[Start of section]
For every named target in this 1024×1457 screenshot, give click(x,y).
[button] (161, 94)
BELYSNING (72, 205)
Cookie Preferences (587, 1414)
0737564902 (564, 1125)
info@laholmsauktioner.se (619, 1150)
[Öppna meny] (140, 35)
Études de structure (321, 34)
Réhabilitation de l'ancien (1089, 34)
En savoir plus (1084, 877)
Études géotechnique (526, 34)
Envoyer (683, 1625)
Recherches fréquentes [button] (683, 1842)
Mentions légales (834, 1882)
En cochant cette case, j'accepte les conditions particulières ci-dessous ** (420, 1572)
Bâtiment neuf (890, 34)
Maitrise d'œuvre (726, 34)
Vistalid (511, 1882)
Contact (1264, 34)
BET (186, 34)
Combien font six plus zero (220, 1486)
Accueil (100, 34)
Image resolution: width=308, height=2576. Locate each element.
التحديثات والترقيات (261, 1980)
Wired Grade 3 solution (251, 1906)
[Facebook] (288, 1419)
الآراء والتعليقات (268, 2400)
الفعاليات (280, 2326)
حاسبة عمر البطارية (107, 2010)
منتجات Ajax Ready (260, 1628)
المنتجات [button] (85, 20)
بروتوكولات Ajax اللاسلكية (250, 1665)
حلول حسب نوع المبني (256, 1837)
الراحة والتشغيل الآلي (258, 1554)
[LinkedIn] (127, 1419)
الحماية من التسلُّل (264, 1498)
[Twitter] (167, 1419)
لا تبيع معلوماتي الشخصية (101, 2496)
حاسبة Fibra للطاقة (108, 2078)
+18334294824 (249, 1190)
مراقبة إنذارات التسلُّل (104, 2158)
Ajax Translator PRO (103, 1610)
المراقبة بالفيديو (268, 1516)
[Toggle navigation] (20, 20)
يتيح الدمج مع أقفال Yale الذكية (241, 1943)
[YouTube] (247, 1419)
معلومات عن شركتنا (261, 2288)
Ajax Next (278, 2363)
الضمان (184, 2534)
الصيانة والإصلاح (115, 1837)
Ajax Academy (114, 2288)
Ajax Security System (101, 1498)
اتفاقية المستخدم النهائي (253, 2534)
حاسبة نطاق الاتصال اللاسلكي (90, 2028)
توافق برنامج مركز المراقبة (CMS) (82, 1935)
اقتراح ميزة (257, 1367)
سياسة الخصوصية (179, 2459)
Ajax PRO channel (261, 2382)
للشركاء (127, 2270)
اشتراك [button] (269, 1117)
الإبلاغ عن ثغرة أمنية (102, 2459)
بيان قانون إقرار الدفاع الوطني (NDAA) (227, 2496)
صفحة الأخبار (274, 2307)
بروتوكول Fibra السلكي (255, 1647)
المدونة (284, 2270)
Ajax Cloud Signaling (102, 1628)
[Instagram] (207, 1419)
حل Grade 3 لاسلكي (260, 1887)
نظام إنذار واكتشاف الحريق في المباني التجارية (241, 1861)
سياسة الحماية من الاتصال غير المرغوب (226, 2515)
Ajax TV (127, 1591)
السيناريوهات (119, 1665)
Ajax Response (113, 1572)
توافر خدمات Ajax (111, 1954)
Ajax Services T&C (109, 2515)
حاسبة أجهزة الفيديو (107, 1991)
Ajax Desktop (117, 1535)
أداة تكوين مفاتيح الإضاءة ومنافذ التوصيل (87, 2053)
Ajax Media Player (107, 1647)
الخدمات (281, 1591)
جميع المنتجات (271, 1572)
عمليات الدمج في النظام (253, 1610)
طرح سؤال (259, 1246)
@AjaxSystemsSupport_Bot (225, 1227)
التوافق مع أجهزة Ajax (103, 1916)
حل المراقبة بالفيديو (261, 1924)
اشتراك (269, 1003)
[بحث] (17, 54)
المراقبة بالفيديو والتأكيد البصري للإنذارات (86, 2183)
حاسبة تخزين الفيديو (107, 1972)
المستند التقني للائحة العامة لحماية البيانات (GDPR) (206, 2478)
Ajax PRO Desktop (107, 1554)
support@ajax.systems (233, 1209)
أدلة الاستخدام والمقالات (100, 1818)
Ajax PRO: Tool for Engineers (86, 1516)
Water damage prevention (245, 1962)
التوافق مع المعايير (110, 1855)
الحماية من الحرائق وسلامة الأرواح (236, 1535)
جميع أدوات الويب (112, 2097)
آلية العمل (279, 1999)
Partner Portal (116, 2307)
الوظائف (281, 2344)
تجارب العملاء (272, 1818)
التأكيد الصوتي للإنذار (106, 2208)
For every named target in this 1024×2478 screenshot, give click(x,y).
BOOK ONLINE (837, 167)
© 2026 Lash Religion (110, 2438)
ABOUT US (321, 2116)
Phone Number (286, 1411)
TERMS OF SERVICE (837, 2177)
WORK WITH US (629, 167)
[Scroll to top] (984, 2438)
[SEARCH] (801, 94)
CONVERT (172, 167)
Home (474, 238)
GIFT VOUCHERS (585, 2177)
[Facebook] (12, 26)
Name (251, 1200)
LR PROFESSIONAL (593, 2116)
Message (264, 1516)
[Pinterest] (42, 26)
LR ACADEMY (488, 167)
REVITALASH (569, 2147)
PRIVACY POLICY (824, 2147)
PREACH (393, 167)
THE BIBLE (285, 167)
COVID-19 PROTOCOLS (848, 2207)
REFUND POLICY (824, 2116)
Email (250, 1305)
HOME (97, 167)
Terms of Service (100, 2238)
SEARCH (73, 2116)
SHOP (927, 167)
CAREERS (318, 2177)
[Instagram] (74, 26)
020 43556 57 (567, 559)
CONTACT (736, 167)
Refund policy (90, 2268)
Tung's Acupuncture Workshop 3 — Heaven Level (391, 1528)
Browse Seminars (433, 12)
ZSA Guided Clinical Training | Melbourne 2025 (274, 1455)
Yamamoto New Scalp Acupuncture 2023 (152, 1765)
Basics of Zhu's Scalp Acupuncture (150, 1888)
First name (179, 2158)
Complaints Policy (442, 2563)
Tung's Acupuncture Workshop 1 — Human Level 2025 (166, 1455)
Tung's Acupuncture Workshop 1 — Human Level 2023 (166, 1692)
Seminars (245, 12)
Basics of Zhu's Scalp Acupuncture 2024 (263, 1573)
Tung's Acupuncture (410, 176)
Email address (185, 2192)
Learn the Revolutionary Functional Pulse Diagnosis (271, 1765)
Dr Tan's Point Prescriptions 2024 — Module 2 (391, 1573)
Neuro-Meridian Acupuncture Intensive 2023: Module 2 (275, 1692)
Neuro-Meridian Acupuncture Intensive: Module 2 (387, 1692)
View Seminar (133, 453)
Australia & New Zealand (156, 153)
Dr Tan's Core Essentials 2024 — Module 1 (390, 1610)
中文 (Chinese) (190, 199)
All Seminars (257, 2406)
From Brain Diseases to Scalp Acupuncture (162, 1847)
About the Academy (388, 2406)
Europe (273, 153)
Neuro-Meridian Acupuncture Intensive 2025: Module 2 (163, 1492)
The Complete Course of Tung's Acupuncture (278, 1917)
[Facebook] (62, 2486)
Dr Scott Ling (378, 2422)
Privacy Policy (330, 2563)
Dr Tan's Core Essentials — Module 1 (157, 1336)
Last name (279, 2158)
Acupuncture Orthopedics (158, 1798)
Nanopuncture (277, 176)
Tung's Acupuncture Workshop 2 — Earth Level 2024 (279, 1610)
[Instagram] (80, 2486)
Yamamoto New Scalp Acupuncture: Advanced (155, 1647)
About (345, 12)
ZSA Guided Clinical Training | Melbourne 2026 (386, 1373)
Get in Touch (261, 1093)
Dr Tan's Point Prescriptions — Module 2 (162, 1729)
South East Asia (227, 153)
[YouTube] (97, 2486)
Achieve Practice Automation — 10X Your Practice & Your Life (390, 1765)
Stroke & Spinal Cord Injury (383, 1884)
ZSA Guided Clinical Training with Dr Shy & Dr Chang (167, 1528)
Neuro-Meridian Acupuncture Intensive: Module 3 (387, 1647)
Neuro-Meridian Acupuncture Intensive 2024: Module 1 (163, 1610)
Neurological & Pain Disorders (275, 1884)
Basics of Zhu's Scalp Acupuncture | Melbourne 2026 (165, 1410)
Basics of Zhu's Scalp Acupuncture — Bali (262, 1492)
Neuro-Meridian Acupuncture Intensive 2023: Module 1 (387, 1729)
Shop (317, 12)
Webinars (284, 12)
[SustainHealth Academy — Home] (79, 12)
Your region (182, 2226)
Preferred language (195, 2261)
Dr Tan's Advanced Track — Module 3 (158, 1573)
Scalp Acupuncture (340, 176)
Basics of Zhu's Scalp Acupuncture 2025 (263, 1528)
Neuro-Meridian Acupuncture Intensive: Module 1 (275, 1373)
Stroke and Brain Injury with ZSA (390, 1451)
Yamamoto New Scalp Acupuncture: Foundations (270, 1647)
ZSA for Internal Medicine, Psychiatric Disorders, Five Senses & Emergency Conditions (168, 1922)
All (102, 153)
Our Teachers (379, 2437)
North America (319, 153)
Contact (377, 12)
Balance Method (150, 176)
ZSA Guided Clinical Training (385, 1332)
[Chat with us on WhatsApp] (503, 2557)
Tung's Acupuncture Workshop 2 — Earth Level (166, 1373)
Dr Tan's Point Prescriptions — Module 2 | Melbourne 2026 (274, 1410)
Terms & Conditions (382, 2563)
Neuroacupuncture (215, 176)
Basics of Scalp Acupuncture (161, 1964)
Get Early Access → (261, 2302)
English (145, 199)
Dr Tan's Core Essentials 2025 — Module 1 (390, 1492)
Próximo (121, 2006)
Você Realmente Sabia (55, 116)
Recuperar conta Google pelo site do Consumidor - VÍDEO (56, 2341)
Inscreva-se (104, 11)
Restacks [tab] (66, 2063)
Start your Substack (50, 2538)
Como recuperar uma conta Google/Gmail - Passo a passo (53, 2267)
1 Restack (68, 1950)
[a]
[End of section]
# Problem requirements
Which lines of the data include the string "Fibra"? Copy each of them.

# Solution below
حاسبة Fibra للطاقة (108, 2078)
بروتوكول Fibra السلكي (255, 1647)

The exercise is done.